AIM OF THE TASK: Among the lines of the records below, count those with the word "agent". Reply with that number alone.
Segment Start: DATA LISTING
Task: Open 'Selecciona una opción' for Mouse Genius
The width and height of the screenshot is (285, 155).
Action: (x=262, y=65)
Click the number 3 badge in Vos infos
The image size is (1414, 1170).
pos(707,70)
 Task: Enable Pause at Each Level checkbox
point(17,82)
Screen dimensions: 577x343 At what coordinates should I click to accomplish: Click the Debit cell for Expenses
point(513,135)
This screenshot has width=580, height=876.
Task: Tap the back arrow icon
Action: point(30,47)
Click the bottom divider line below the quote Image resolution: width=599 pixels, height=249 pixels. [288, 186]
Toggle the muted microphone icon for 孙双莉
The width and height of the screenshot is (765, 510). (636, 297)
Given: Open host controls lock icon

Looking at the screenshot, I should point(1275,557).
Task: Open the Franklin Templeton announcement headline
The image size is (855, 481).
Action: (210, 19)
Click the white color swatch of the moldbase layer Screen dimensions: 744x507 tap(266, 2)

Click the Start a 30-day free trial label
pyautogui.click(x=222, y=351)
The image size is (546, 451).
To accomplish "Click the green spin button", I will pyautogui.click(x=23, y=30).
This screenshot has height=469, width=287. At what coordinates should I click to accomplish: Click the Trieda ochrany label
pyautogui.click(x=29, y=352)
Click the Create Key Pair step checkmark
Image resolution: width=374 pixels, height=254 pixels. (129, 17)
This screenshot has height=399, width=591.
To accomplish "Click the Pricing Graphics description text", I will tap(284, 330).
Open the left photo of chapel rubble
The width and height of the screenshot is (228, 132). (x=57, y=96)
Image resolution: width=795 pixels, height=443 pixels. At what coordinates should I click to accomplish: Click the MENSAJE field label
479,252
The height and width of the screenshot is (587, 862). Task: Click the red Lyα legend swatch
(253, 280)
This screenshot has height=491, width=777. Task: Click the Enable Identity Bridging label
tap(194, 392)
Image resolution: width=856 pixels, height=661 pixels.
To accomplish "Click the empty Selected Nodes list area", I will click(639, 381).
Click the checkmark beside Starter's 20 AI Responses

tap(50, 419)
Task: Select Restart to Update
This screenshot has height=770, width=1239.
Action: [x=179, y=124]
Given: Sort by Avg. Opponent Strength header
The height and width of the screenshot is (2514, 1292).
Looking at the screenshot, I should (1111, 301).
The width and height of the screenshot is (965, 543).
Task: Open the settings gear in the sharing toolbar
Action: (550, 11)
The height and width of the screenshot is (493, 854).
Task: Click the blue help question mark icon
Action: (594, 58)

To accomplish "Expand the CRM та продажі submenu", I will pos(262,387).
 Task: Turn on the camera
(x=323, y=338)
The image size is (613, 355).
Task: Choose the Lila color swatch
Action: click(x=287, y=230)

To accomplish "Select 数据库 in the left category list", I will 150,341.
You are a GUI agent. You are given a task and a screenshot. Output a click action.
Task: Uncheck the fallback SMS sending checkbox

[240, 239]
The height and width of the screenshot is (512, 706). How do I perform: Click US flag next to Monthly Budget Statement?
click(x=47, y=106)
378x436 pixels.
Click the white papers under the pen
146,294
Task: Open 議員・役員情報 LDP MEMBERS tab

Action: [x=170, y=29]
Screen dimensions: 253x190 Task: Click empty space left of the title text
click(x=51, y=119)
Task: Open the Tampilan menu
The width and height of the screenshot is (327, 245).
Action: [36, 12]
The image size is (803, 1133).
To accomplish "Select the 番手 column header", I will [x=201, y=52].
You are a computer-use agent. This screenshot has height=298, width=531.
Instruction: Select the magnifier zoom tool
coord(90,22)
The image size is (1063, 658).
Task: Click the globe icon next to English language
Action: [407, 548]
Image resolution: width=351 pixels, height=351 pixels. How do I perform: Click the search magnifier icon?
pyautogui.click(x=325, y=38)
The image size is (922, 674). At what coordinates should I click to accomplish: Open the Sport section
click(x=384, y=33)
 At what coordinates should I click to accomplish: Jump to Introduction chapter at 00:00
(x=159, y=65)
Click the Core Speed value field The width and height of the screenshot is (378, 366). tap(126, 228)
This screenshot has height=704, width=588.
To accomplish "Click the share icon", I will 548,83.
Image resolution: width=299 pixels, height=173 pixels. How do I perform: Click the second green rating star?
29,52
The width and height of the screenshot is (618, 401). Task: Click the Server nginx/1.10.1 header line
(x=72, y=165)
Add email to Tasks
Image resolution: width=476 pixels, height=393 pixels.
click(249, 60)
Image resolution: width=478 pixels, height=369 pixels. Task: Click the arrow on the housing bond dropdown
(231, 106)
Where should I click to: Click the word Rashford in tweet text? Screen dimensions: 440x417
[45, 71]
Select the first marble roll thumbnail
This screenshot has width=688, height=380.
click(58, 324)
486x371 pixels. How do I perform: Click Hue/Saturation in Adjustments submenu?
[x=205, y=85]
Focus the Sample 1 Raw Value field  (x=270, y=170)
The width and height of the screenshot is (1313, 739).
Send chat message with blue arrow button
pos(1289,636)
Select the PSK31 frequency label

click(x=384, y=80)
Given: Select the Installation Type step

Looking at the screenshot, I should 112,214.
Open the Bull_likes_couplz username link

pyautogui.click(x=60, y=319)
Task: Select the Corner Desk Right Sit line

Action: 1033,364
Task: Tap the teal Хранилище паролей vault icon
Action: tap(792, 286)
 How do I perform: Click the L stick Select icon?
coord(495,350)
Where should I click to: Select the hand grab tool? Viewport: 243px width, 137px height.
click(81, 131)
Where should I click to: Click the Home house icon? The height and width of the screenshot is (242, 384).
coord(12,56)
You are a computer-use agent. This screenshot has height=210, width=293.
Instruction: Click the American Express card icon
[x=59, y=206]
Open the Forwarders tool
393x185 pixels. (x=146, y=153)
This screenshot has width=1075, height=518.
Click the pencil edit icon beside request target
Segment End: DATA LISTING
RESPONSE FOR THIS EXERCISE: 3